DES Modes of Operation

Experts using DES have five different modes of operation to choose from.

• Electronic Codebook (ECB). Each 64-bit block is encrypted and decrypted independently
• Cipher Block Chaining (CBC). Each 64-bit block depends on the previous one and uses an Initialization Vector (IV)
• Cipher Feedback (CFB). The preceding ciphertext becomes the input for the encryption algorithm, producing pseudorandom output, which in turn is XORed with plaintext, building the next ciphertext unit
• Output Feedback (OFB). Much like CFB, except that the encryption algorithm input is the output from the preceding DES
• Counter (CTR). Each plaintext block is XORed with an encrypted counter. The counter is then incremented for each subsequent block

We will next improve our understanding of what DES is, let us look into the DES implementation and testing.

DES Implementation and Testing

DES implementation requires a security provider. However, there are many available providers to choose from, but selecting one is the essential initial step in implementation. Your selection may depend on the language you are using, such as Java, Python, C, or MATLAB.

Once you decide on a provider, you must choose whether to have a random secret key generated by the KeyGenerator or create a key yourself, using a plaintext or byte array.

It’s also essential to test the encryption to make sure it is properly implemented. You can find a testing procedure that will do the trick using the recurrence relation found on GitHub.

Now that we have come so far in our understanding of what is DES, let us next look into the reasons to learn DES.

Applications of DES Algorithm

In this section, we are going to learn about some of the applications of the DES Algorithm.

1. It is used in random number generation
2. It is deployed when not-so-strong encryption is needed
3. It is used to develop a new form of DES, called Triple DES (using a 168-bit key formed using three keys)
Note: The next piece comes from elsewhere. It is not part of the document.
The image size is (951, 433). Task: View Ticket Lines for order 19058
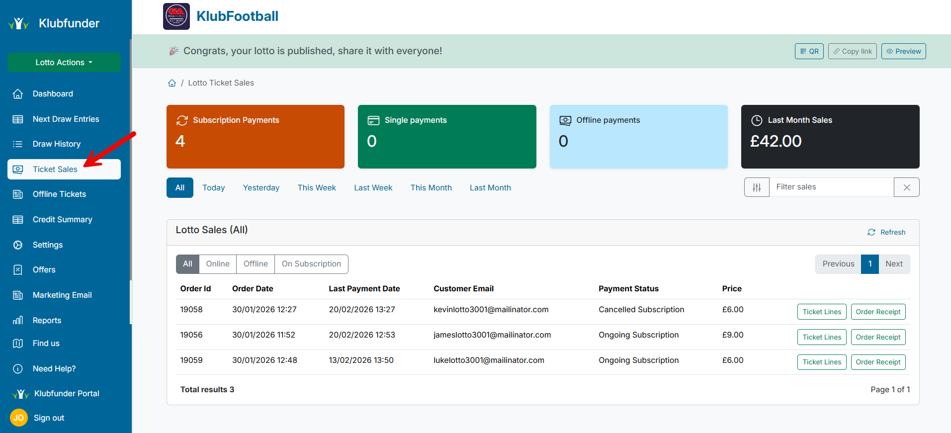click(822, 312)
Difference Between DES and AES algorithms

AES

Used to encrypt plain text of 64-bit

Used to encrypt plain text of 128-bit

The key is of 56-bit size.

The key is of different sizes such as 128-bits, 192-bits, and so on

Less secure than AES

More secure than DES

It can be broken by brute force attacks

To date, AES has not been attacked

It is based on Feistel network

It is based on permutation and substitution network

The advantages of the DES algorithm:

1. It is set as a standard by the US government.
2. When compared to the software, it works faster on hardware.
3. Triple DES, used a 168-bit key which is very hard to crack.
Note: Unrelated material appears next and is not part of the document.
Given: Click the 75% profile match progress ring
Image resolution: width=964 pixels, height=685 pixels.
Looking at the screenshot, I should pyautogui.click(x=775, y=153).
The disadvantages of the DES algorithm:

1. Weakly secured algorithm.
2. There is a threat from Brute force attacks.
3. A DES cracker machine known as Deep Crack is available in the market.

Steps for Encryption

There are multiple steps involved in the steps for data encryption. They are:

1. Permutate the 64-bits in the plain text and divide them into two equal halves.
2. These 32-bit chunks of data will undergo multiple rounds of operations.
3. Apply XOR operation in between expanded right plain text and the compressed key of 48-bit size.
4. The resultant output is sent to the further step known as S-box substitution.
5. Now apply the XOR function to the output and the left plain text and store it in the right plain text.
6. Store the initial right plain text in the left plain text.
7. Both the LPT and RPT halves are forwarded to the next rounds for further operations.
8. At the end of the last round, swap the data in the LPT and RPT.
9. In the last step, apply the inverse permutation step to get the cipher text.

Steps for Decryption

The steps involved in the steps for data decryption are:

1. The order of the 16 48-bit keys is reversed such that key 16 becomes key 1, and so on.

2. The steps for encryption are applied to the ciphertext.
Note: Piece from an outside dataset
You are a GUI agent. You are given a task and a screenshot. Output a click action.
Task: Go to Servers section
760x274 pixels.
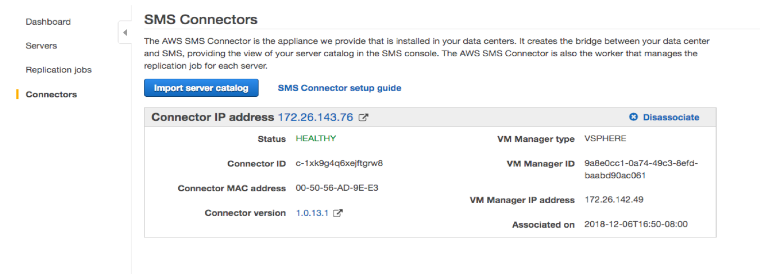(41, 46)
If DES is Becoming Irrelevant, Why Learn It?

Despite DES losing the lofty position of being the go-to data encryption standard algorithm, it’s still worth learning. There will always be room for the DES algorithm in cryptography because it was the foundation for subsequent encryption algorithms. If you understand the origins of data encryption, you will consequently have an easier time grasping the basics of current encryption methods.